Penafsiran ulang secara politis atas Kitab Suci menghasilkan apa yang disebut dengan pembalikan simbol-simbol (inversion of symbols). Pembalikan simbol itu menyentuh juga area sakramen, secara khusus sakramen Ekaristi. Ekaristi menjadi sumber kekuatan bagi Gereja sebagai sebuah komunitas dalam menjalankan karya belas kasihnya.
Akan tetapi, teologi kelas yang diusung oleh teologi pembebasan menyebabkan terjadinya pereduksian terhadap makna sakramen Ekaristi. Ekaristi tidak lagi dipahami sebagai kehadiran sakramental yang nyata dari pengorbanan yang mendamaikan, dan sebagai anugerah atas Tubuh dan Darah Kristus.

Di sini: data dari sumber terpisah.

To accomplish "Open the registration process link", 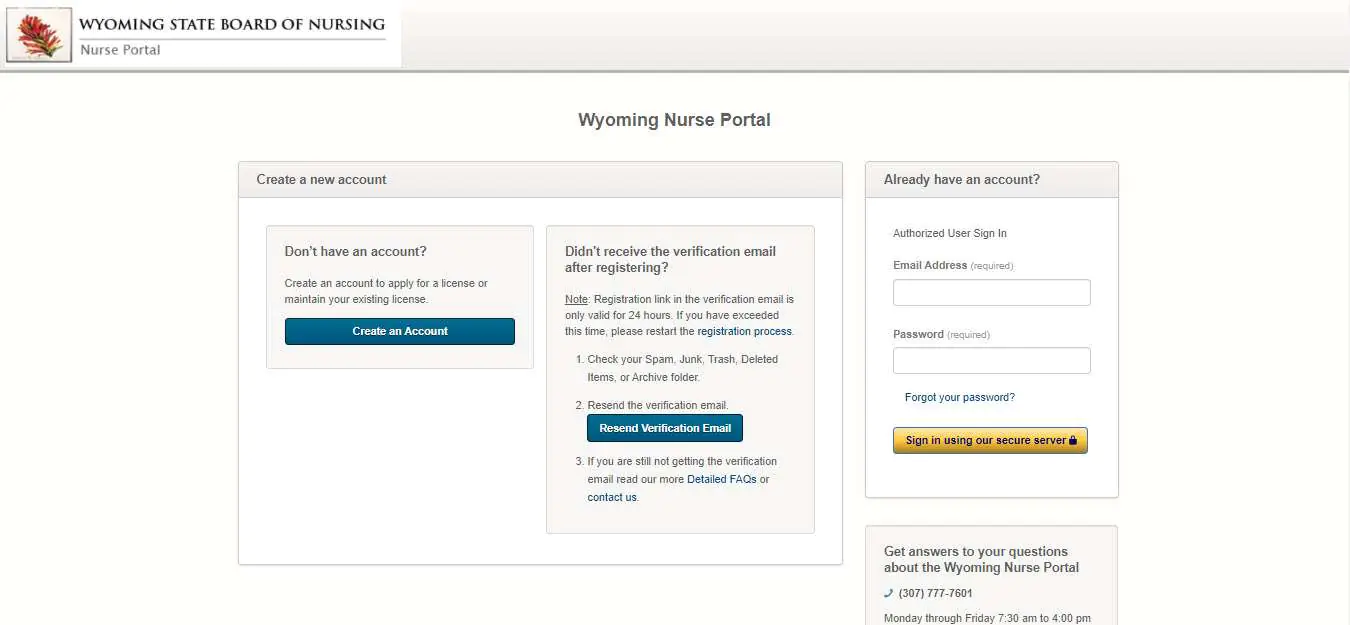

Ekaristi tidak lebih sebagai perayaan dari orang-orang dengan segala pergulatannya. Sebagai konsekuensi, kesatuan Gereja secara radikal ditolak. Kesatuan, rekonsiliasi dan persukutuan dalam cinta tidak lagi dilihat sebagai anugerah yang kita terima dari Kristus. Kelas orang miskin yang lewat perjuangan mereka, itulah yang akan membangun kesatuan. Bagi mereka, perjuangan antarkelas sosial merupakan jalan menuju kepada kesatuan. Ekaristi dengan demikian hanya menjadi simbol perjuangan kelas (X.16).